[Stored data]
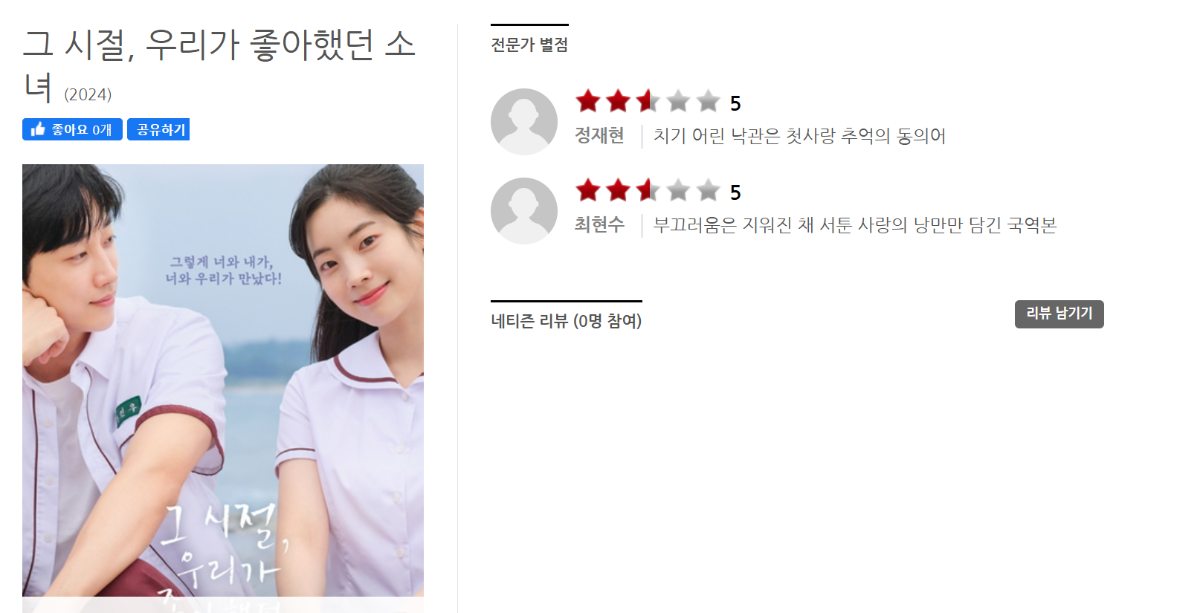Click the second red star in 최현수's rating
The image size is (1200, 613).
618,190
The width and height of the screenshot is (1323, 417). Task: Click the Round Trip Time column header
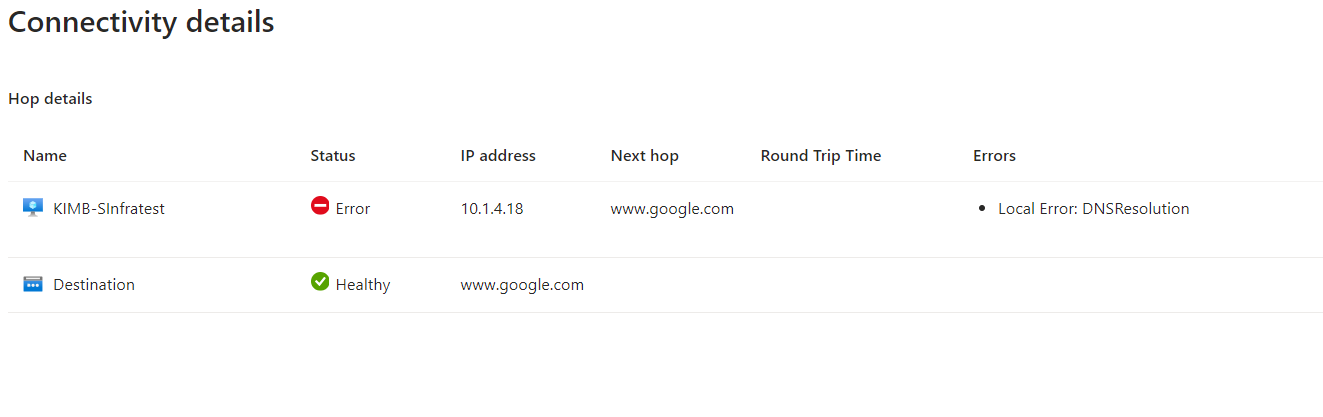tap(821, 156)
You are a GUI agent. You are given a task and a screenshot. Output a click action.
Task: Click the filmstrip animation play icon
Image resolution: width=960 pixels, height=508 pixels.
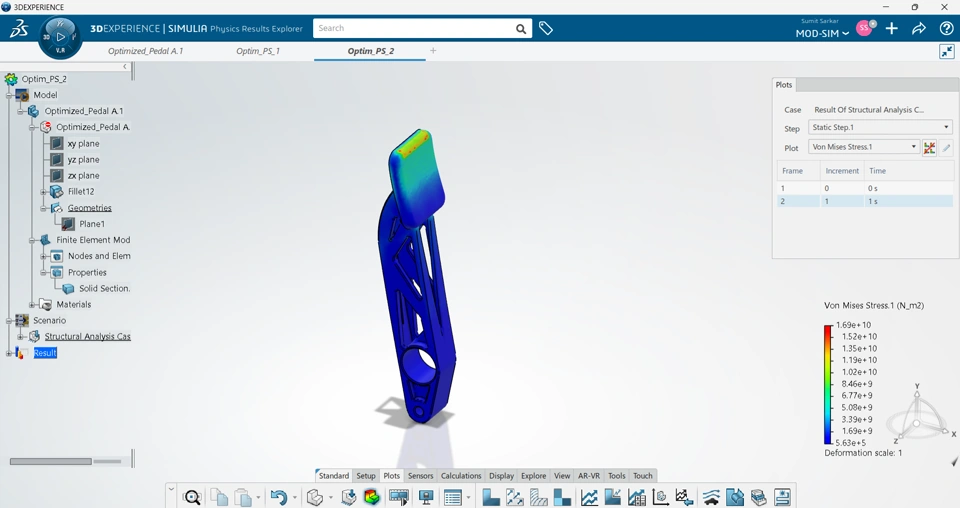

- What is needed -
Do not include pictures. Copy only the lines running from the line with "Task: Click the filmstrip animation play icon" through the last line of the records, exactly as they appear.

- Exercise answer -
Task: Click the filmstrip animation play icon
Image resolution: width=960 pixels, height=508 pixels.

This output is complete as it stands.